Audio Captioning Model

This script implements an audio captioning model based on the Effb2-Trm architecture.
It uses a pre-trained model to generate captions for audio inputs.

The original implementation is based on:
https://github.com/wsntxxn/Effb2-Trm-AudioCaps-Captioning/

"""

from functools import partial
import gradio as gr
import spaces
import torch
from torchaudio.functional import resample
from transformers import AutoModel, PreTrainedTokenizerFast
from hf_wrapper import Effb2TrmConfig, Effb2TrmCaptioningModel

# Load the configuration
config = Effb2TrmConfig.from_pretrained("config.json")

# Load the model
model = Effb2TrmCaptioningModel(config)

# Load the state dict from the local pytorch_model.bin file
state_dict = torch.load("pytorch_model.bin", map_location="cpu")
model.load_state_dict(state_dict)

device = torch.device("cuda" if torch.cuda.is_available() else "cpu")
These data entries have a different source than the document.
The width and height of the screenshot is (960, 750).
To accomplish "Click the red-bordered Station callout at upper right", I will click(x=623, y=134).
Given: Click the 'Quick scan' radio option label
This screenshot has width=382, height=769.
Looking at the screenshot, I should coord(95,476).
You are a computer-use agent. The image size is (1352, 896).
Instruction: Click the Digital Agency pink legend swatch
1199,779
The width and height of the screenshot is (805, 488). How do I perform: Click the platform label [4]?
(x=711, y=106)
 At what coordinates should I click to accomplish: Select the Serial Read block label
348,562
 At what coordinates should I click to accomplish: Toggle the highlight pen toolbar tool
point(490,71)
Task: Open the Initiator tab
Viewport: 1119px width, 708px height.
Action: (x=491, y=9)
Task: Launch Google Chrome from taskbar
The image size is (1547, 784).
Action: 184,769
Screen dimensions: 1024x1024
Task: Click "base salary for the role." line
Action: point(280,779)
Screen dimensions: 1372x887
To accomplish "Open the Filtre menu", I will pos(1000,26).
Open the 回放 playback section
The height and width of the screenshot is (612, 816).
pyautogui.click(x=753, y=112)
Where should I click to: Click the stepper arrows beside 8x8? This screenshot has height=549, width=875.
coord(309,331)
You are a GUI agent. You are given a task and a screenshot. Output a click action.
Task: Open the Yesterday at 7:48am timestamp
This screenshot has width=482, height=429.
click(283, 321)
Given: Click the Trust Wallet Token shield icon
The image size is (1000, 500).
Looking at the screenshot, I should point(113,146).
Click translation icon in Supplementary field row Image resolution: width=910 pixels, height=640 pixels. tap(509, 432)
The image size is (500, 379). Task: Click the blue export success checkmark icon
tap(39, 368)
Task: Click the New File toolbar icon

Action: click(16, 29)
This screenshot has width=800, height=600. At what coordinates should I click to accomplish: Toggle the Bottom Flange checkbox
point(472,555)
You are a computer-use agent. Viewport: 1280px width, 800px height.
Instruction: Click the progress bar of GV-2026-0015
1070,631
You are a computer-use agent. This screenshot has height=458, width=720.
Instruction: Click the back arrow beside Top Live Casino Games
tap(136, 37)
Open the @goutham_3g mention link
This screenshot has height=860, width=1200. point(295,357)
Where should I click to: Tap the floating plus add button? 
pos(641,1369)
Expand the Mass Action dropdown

# Move the model to the appropriate device
model = model.to(device)
tokenizer = PreTrainedTokenizerFast.from_pretrained(
    "wsntxxn/audiocaps-simple-tokenizer"
)
target_sr = model.config.sample_rate

@spaces.GPU
def infer(input_audio):
    sr, wav = input_audio
    wav = torch.as_tensor(wav)
    if wav.dtype == torch.short:
        wav = wav / 2 ** 15
    elif wav.dtype == torch.int:
        wav = wav / 2 ** 31
    if wav.ndim > 1:
        wav = wav.mean(1)
    wav = resample(wav, sr, target_sr)
    wav_len = len(wav)
    wav = wav.float().unsqueeze(0)
    with torch.no_grad():
        word_idx = model(
            audio=wav,
            audio_length=[wav_len]
        )[0]
        cap = tokenizer.decode(word_idx, skip_special_tokens=True)
    return cap


with gr.Blocks() as demo:
    with gr.Row():
        gr.Markdown("# Lightweight Audio Captioning")

    with gr.Row():
        gr.Markdown("""
            Audio Captioning Demo
        """)
    with gr.Row():
        with gr.Column():
            file = gr.Audio(label="Input", visible=True)
            btn = gr.Button("Run")
        with gr.Column():
            output = gr.Textbox(label="Output")
        btn.click(
            fn=partial(infer),
            inputs=[file,],
            outputs=output
        )
    demo.launch()